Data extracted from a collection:
--------------------------------

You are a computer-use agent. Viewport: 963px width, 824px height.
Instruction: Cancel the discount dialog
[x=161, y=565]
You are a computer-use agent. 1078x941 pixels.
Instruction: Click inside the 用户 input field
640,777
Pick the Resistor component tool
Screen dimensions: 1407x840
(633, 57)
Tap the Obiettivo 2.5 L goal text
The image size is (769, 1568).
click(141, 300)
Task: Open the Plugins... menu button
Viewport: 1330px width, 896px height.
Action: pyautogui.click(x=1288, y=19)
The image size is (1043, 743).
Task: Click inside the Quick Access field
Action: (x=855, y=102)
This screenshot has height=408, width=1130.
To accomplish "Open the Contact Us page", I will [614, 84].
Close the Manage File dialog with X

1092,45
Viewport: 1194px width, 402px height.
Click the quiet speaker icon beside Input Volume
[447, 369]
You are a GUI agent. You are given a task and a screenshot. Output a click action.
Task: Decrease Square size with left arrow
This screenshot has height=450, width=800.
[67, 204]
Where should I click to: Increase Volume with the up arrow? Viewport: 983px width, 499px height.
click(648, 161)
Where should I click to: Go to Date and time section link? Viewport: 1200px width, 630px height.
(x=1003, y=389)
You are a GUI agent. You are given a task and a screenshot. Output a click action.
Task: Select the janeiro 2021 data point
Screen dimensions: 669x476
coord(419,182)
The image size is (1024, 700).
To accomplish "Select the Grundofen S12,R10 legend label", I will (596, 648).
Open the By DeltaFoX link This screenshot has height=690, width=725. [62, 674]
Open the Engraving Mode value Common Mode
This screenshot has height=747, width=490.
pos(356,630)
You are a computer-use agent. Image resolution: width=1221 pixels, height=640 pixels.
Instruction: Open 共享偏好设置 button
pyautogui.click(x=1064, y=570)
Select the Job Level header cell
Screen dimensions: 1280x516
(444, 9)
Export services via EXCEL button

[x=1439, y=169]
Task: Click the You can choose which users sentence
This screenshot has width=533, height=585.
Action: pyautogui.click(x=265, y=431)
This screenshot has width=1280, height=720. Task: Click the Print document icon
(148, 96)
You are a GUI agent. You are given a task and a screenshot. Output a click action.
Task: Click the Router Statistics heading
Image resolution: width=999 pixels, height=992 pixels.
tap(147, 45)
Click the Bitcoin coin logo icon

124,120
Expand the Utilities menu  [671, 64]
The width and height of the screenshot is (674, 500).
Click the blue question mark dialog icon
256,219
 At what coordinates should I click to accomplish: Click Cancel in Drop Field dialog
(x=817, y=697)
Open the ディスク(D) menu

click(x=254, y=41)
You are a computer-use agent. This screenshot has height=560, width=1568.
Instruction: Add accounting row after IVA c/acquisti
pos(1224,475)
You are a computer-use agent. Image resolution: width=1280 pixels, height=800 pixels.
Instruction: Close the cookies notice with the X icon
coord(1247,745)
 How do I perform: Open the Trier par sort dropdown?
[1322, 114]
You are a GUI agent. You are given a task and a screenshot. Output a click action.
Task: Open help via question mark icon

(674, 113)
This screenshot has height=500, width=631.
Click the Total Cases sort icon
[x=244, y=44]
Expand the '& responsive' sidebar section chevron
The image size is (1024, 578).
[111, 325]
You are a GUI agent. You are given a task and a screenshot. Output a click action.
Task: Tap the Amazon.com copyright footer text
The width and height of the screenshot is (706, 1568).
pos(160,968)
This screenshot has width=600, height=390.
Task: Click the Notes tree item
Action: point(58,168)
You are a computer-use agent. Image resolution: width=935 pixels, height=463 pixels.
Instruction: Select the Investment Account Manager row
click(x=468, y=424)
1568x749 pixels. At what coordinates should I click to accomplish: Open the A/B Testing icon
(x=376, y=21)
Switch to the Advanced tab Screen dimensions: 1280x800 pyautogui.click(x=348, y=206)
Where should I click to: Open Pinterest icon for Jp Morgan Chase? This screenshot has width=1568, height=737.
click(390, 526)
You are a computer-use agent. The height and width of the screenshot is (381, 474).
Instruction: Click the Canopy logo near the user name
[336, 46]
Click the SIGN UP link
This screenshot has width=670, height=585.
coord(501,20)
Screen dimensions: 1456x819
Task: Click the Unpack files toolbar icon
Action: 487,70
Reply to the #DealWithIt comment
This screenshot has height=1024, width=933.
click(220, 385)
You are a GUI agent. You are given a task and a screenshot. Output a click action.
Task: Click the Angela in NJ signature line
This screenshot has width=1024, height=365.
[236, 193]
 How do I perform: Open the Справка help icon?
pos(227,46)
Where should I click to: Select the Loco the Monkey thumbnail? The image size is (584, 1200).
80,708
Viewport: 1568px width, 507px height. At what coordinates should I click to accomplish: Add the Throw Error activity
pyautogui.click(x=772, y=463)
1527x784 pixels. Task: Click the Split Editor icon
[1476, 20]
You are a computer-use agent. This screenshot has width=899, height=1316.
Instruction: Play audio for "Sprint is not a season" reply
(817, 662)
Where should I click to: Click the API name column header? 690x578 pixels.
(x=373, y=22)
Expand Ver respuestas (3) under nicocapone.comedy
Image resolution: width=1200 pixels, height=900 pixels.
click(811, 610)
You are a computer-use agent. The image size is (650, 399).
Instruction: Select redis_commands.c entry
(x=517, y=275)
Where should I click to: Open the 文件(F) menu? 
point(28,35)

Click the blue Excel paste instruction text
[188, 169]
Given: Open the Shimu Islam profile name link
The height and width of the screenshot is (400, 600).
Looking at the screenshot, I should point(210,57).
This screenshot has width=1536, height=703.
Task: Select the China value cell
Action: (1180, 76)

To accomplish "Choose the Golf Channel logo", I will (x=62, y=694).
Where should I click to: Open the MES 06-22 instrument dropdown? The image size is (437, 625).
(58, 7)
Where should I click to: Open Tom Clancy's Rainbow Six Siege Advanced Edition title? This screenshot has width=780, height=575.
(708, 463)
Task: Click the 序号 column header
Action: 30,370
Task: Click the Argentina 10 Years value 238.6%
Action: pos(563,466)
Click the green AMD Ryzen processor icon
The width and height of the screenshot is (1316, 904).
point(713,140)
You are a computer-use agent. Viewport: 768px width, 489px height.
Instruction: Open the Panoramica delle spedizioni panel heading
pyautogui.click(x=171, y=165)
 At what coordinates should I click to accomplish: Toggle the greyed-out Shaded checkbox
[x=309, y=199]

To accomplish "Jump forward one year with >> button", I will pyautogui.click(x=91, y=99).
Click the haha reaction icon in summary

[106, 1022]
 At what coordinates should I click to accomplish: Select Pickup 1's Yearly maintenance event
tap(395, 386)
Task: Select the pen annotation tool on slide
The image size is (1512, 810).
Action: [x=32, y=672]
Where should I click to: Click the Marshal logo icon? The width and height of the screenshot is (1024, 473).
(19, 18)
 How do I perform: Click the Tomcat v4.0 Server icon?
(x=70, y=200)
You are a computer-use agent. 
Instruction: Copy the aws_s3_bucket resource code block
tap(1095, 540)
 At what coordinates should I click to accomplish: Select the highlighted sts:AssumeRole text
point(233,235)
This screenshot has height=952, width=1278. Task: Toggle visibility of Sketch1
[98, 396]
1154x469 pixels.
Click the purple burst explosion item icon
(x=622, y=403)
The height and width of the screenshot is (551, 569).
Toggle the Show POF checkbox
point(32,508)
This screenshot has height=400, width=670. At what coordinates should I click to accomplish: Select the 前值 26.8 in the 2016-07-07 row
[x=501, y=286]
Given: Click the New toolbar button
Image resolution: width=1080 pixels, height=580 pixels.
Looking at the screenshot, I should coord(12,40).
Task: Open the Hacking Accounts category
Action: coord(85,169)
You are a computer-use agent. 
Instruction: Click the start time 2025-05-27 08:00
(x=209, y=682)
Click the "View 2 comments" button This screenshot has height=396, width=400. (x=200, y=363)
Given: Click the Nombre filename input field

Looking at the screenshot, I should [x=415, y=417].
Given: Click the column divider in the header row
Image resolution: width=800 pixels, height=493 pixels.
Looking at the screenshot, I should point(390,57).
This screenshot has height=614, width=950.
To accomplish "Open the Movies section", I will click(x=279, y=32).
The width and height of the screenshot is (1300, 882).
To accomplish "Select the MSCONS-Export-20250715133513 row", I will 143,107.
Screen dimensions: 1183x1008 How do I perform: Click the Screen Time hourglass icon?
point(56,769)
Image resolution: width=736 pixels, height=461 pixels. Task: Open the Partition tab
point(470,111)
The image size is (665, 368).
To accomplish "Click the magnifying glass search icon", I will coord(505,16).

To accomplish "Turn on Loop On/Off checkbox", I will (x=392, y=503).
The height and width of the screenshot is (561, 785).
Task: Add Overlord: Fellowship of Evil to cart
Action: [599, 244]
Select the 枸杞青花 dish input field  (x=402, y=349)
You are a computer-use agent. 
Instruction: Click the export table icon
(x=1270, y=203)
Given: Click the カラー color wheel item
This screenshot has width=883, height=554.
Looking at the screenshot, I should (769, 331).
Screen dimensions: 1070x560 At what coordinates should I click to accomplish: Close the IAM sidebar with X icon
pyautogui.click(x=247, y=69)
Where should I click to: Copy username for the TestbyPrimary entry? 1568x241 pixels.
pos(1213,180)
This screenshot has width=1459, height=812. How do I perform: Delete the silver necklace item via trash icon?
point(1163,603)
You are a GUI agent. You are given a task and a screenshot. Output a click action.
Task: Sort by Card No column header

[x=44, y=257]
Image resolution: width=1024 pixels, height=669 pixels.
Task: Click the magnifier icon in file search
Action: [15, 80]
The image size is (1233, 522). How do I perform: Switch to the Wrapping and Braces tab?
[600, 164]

--------------------------------

[Problem to work on] Your task is to retype the entries verbatim, starting with the line that holds "has width=899, height=1316." and stopping after the line that holds "Given: Open the Shimu Islam profile name link".

[Result of this exercise]
You are a computer-use agent. This screenshot has width=899, height=1316.
Instruction: Play audio for "Sprint is not a season" reply
(817, 662)
Where should I click to: Click the API name column header? 690x578 pixels.
(x=373, y=22)
Expand Ver respuestas (3) under nicocapone.comedy
Image resolution: width=1200 pixels, height=900 pixels.
click(811, 610)
You are a computer-use agent. The image size is (650, 399).
Instruction: Select redis_commands.c entry
(x=517, y=275)
Where should I click to: Open the 文件(F) menu? 
point(28,35)

Click the blue Excel paste instruction text
[188, 169]
Given: Open the Shimu Islam profile name link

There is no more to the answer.